**Data to use**.
■ ■ ■ ■ ■

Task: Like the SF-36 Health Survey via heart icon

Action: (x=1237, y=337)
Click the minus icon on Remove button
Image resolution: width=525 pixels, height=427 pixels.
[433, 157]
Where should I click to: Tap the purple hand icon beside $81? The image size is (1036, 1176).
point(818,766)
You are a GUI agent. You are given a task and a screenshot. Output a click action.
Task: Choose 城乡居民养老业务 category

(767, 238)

■ ■ ■ ■ ■

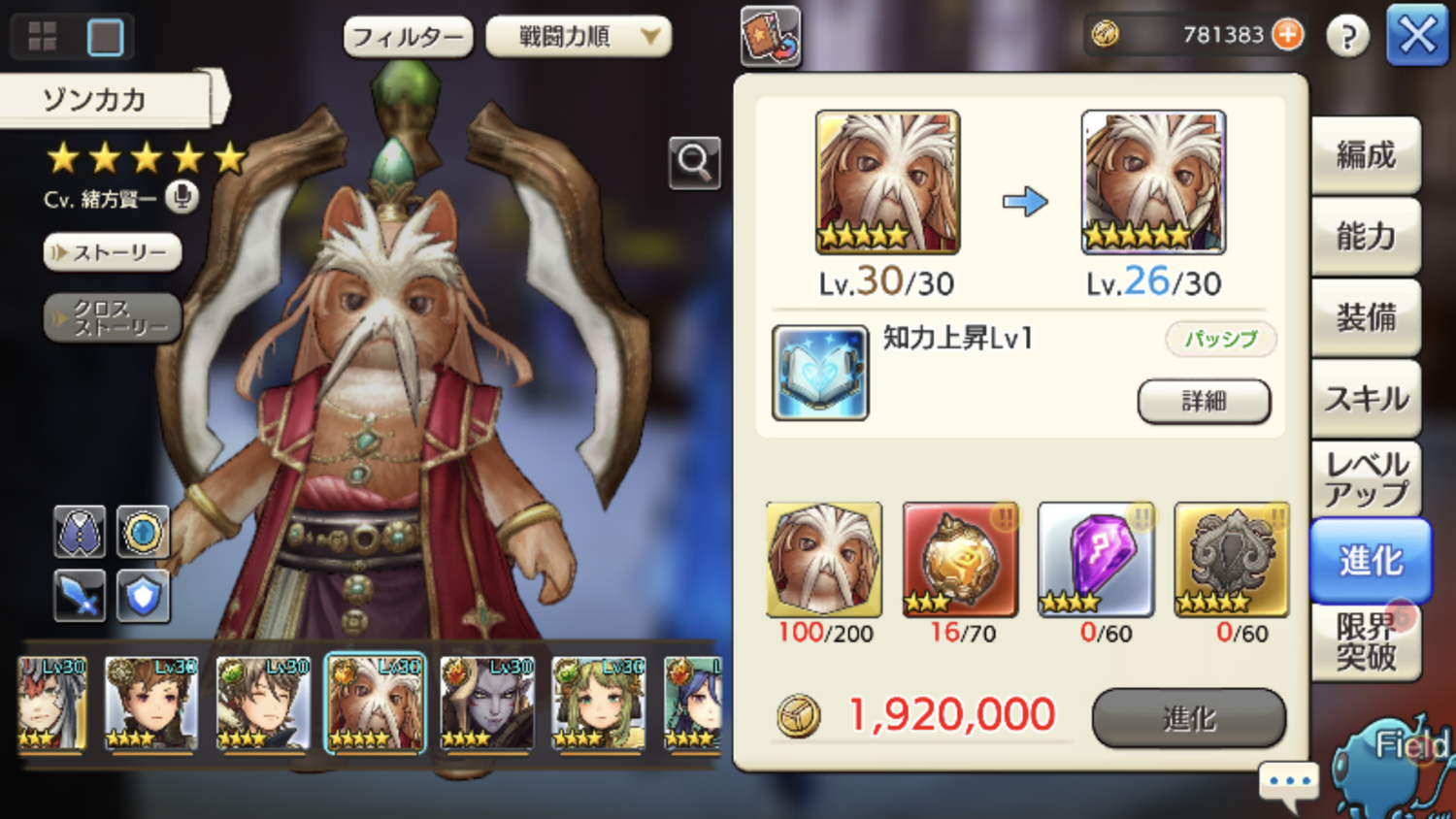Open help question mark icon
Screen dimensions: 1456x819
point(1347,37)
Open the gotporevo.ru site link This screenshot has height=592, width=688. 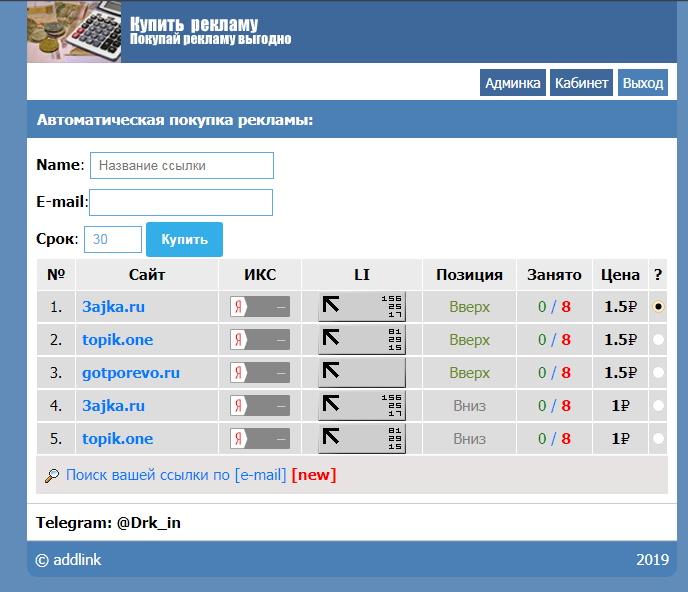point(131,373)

■ ■ ■ ■ ■

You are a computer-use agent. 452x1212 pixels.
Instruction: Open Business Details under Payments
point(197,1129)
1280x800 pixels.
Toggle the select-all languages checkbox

■ ■ ■ ■ ■

Where does the word "agent" occur in the records? Return every line that holds it.

**Finished exercise**.
You are a GUI agent. You are given a task and a screenshot. Output a click action.
You are a computer-use agent. 452x1212 pixels.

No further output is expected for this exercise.